[Document text]

Spatial and temporal control of energy concentration has been demonstrated using nanostructure design and waveform synthesis. Phase and polarization shaping have been used individually and simultaneously for waveform design and their benefits established. The radial nano-dipole array has been shown to respond very well to a polarization shaped pulse train while the linear array responds best to a phase shaped waveform. In both these designs, there is a lot of room to redesign and tailor the spatiotemporal response for a particular application. Changing the number of resonant elements, the dimensions of these elements and the temporal and spectral content of the illuminating waveform allow us to tailor the femtosecond pulse manipulation capabilities of these nanostructures. The tools available allow for complete control over where energy concentrates on the nanostructure, when it peaks and what the spectral content of the hotspot is. The use of polarization-shaping alone is seen to improve electric field strength at hotspots by a factor of six while the simultaneous use of polarization-shaping and phase-shaping is seen to enhance the energy concentration in the hotspot by a similar factor and additionally extend its lifetime.

[/Document text]

=== Exercises to complete ===
(a) According to the passage on nanostructure energy concentration, what kind of waveform does the linear array respond to best?
(b) Write a continuation of the passage on nanostructure energy concentration that follows on from its last sentence.

[Records shown]

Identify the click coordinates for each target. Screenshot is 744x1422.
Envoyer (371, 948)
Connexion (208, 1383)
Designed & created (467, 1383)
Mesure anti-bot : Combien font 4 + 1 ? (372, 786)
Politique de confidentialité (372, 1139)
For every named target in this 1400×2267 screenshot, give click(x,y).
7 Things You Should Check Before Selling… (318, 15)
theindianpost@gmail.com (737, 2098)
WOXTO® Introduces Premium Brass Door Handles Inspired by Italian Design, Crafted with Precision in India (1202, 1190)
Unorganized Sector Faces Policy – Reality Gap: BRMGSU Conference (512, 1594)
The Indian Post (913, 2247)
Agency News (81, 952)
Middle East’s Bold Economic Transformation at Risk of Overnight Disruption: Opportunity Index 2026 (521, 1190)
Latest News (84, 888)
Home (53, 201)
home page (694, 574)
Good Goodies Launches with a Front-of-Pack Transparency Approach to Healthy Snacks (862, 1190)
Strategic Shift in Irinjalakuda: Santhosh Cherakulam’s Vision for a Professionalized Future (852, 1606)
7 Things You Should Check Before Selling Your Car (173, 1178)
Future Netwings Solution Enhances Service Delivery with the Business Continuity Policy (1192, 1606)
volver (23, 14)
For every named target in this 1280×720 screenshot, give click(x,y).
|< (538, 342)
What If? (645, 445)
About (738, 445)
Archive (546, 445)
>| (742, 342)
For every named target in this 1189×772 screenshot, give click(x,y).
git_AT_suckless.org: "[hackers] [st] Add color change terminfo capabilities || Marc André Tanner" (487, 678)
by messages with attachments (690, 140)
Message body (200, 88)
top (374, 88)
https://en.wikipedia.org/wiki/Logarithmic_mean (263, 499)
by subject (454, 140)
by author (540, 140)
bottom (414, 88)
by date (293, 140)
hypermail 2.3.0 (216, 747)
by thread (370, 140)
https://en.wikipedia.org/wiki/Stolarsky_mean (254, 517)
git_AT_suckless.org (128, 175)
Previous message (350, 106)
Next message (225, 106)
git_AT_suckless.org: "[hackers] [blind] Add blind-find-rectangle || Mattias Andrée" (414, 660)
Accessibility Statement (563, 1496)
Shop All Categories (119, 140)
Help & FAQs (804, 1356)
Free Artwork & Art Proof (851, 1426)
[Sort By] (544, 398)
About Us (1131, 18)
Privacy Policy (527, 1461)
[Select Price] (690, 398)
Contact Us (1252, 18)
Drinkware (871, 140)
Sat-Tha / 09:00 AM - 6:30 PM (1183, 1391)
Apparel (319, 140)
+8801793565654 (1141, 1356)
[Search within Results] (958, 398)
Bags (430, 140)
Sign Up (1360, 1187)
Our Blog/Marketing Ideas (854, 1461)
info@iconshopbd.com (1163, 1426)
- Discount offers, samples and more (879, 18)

[/Records shown]

=== Answers per task ===
(a) A phase shaped waveform.

(b)
Finally, the log-periodic toothed antenna is depicted as combining the design principles and advantages of the linear and radial nano-dipole arrays. Its temporal energy concentration control mechanism is shown to outperform the radial array across the spectrum. It shows a greater than twofold improvement in response, in comparison to the radial array, when only phase shaping is employed. It shows an almost threefold improvement when phase and polarization shaping are used simultaneously. The improvement in the response has been verified with time domain simulations and explained using concepts from antenna theory and Fourier theory. Given the applications of broadband nanostructures to spectroscopy and bio-sensing, the designs presented are hoped to be a step forward towards wideband and multiband plasmonic devices.